**YOUR TASK**
Please give the items from the line containing "Given: Click the list scrollbar thumb" down through the line containing "Looking at the screenshot, I should point(493,258)." as a two-column CSV with the columns item_text and answer. Make one row per item, put each field in quotes, turn line breaks into spaces, and leave the pictures out.

[Item position entries]
════
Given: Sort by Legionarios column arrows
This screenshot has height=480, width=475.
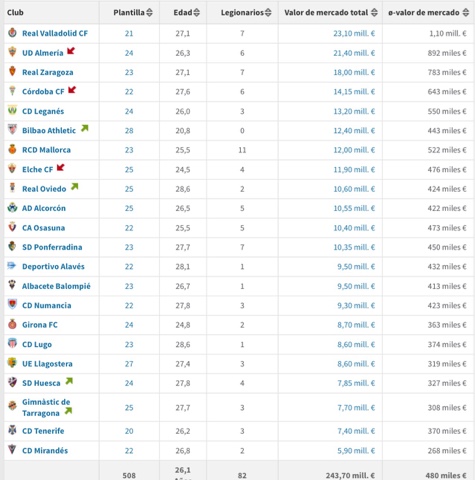Looking at the screenshot, I should pos(268,13).
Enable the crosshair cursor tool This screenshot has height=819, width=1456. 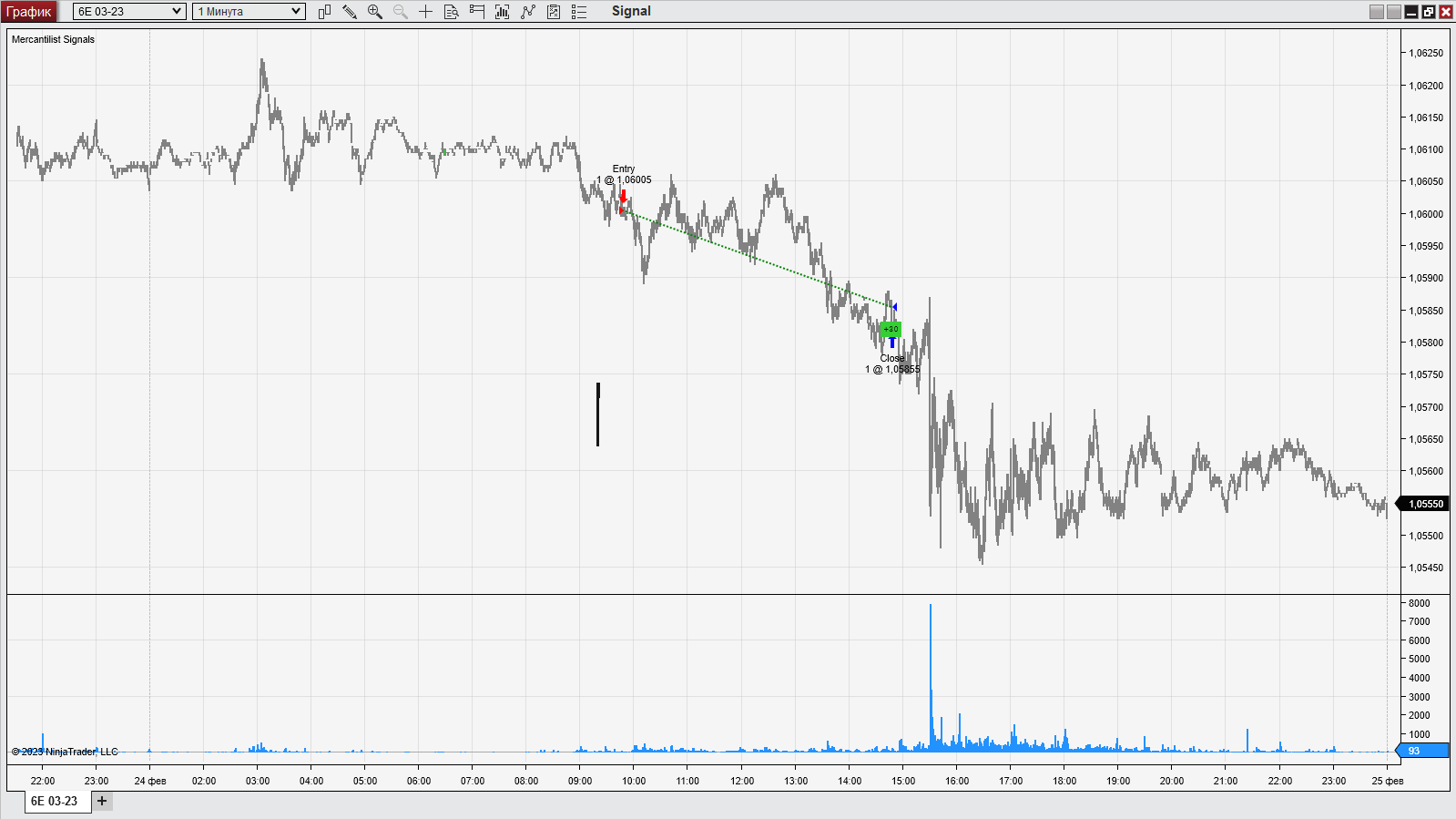tap(425, 12)
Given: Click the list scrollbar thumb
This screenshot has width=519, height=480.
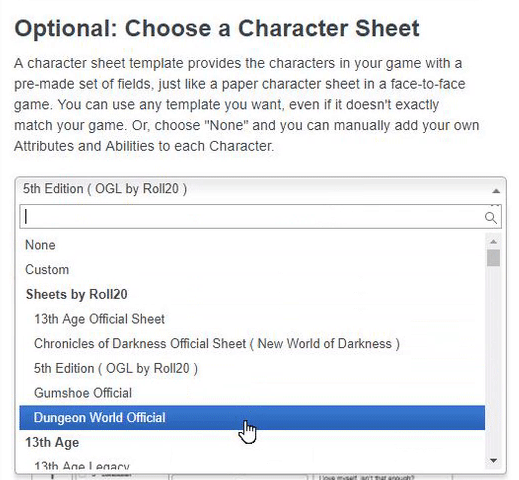Looking at the screenshot, I should point(493,258).
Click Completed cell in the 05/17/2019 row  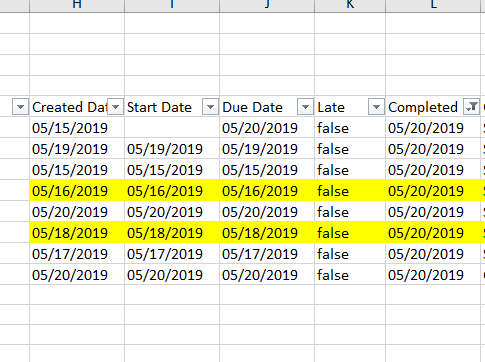click(426, 254)
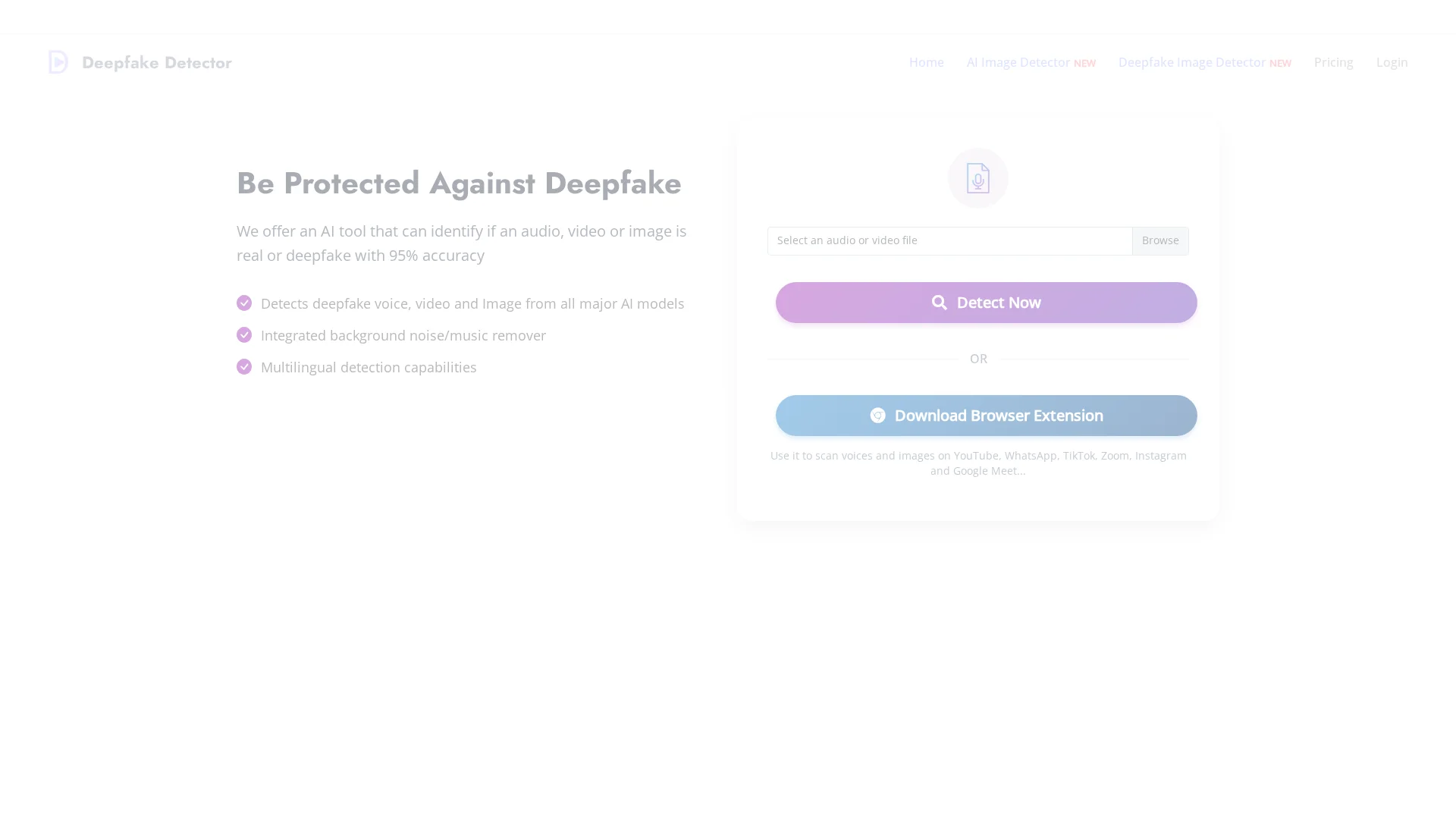
Task: Click the "Be Protected Against Deepfake" heading
Action: pyautogui.click(x=459, y=184)
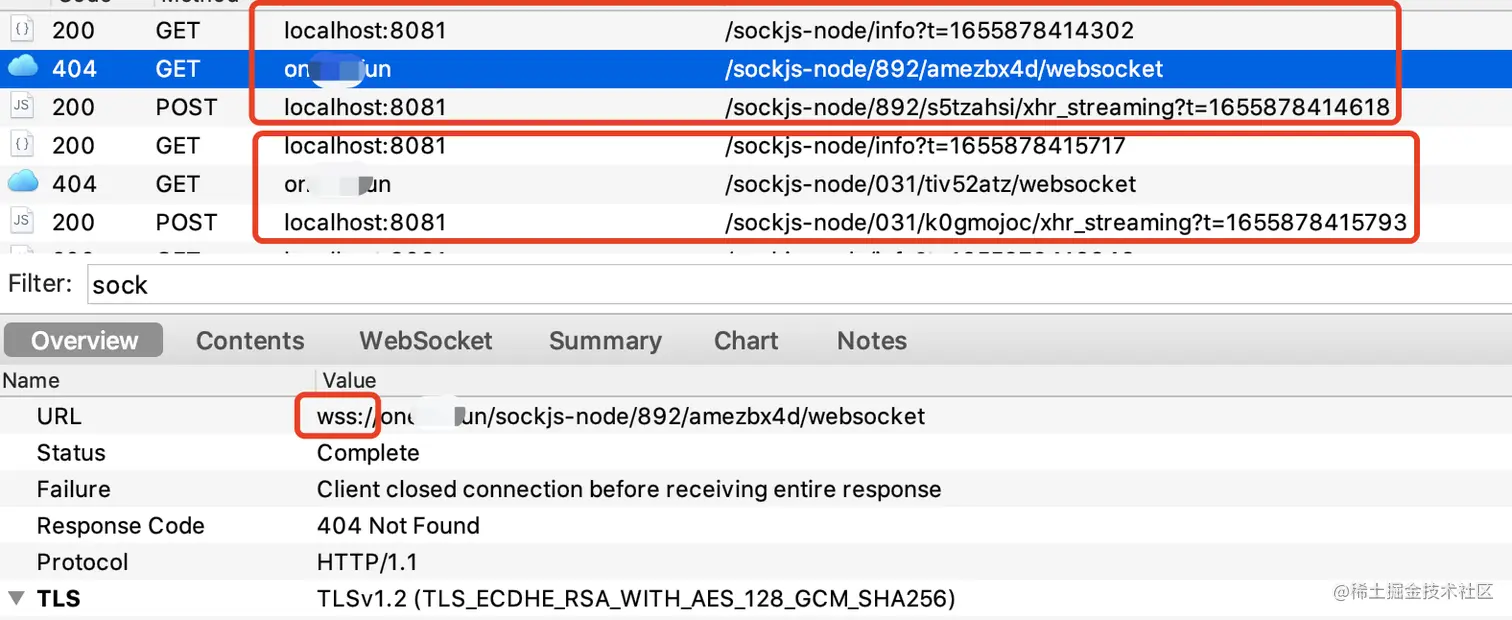1512x620 pixels.
Task: Select the URL row's wss value
Action: coord(620,417)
════
**TASK RESULT**
item_text,answer
"Given: Click the list scrollbar thumb This screenshot has width=519, height=480.","Looking at the screenshot, I should point(493,258)."